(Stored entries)
********

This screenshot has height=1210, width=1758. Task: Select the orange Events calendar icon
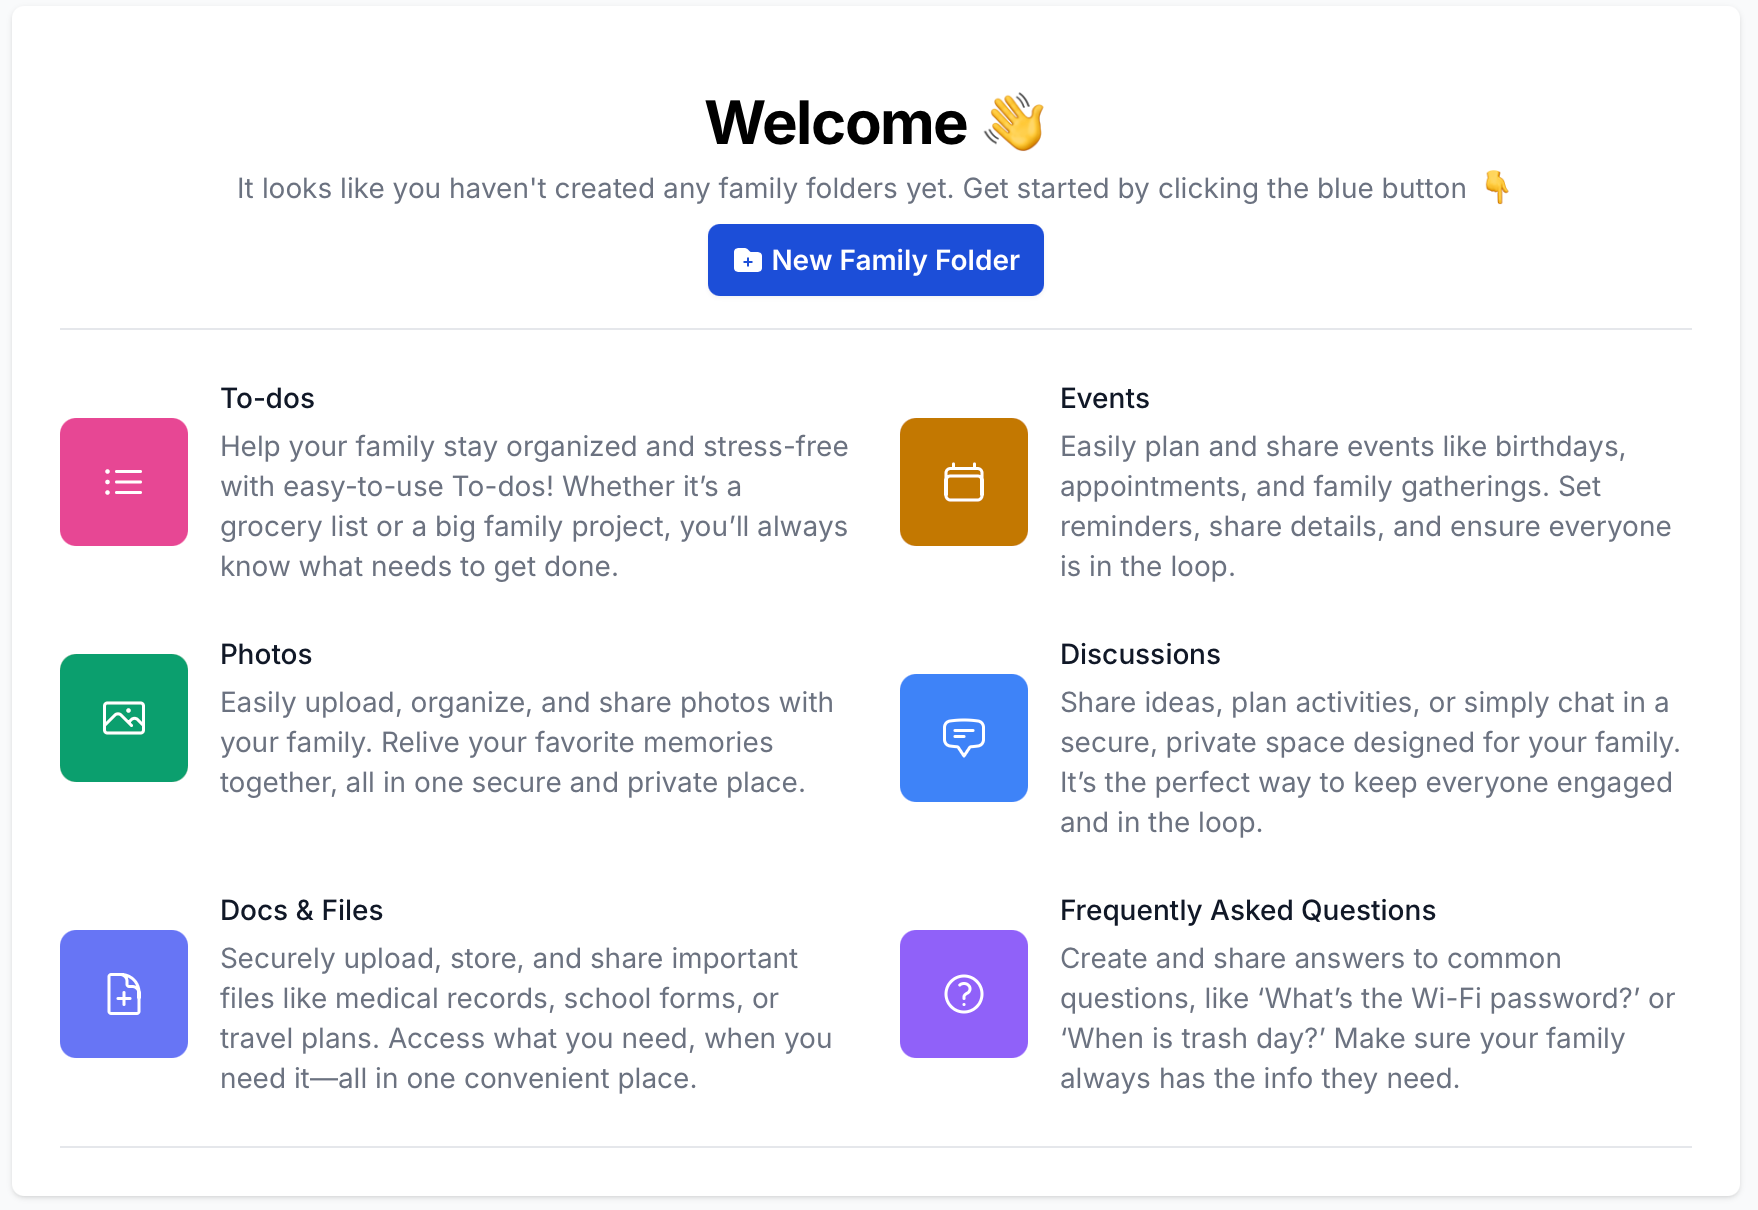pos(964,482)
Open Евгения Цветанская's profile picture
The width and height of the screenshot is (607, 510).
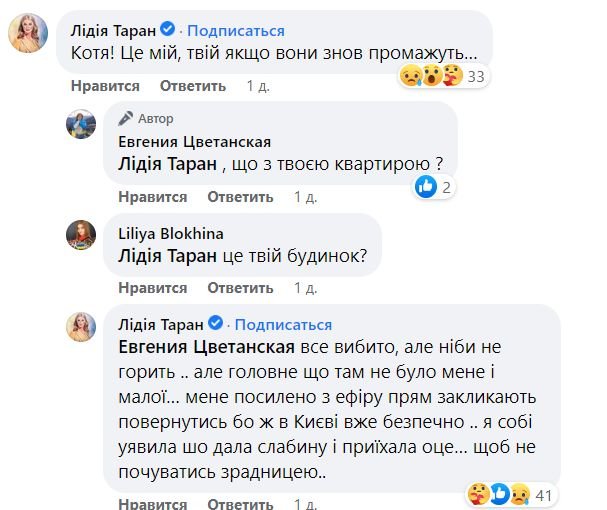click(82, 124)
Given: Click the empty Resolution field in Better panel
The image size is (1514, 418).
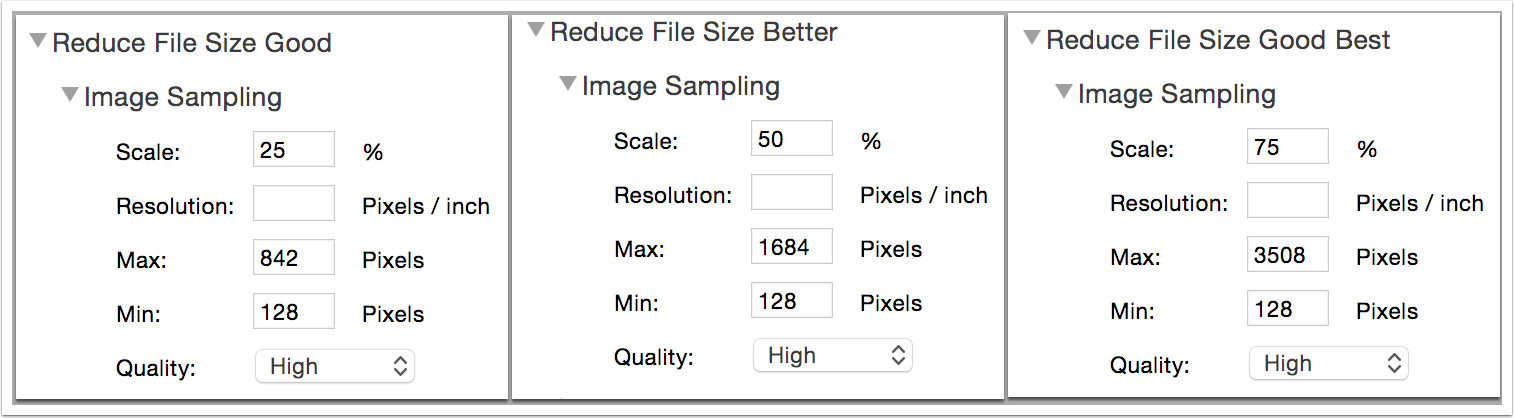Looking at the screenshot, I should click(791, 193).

********

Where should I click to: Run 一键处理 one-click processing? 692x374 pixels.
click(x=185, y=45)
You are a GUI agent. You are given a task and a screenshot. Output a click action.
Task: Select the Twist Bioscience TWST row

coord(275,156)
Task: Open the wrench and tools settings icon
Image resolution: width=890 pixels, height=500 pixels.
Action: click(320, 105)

********

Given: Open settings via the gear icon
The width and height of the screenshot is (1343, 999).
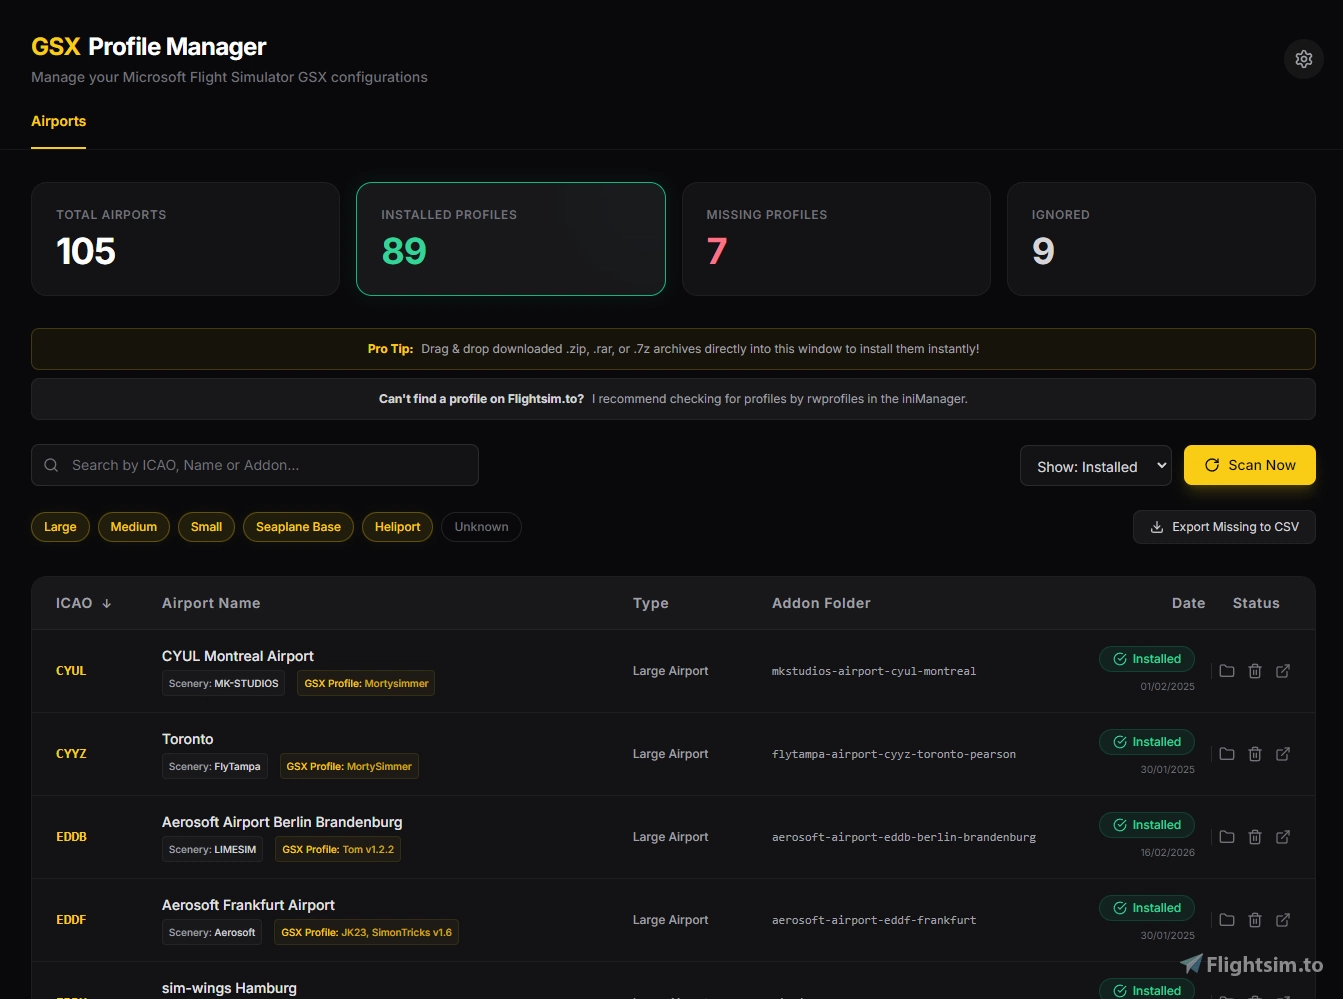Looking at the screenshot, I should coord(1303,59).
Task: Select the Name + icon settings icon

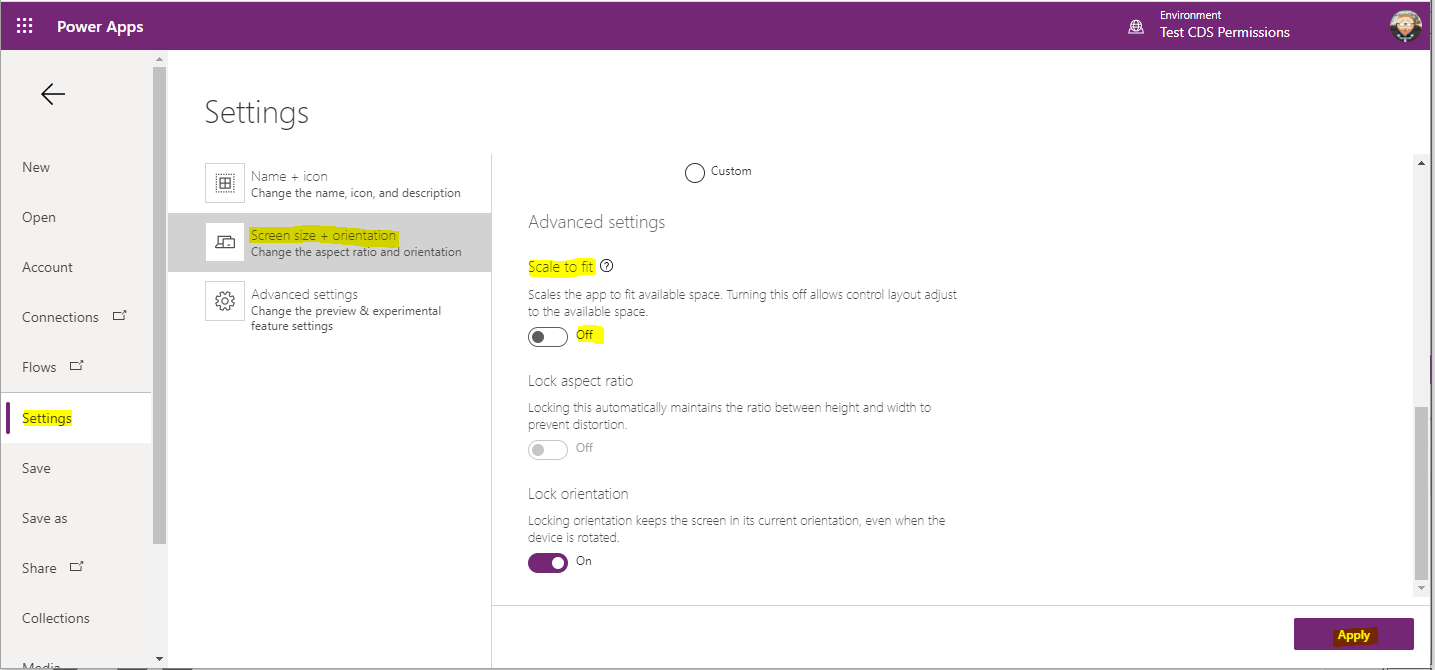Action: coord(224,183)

********

Exercise description:
Print exactly the lines above that run from the one with "This screenshot has" down to the one with "Given: Click the", and omit the pictures.

Answer space:
This screenshot has height=1210, width=1758. Task: Select the orange Events calendar icon
pos(964,482)
Open Евгения Цветанская's profile picture
The width and height of the screenshot is (607, 510).
click(82, 124)
Given: Click the empty Resolution field in Better panel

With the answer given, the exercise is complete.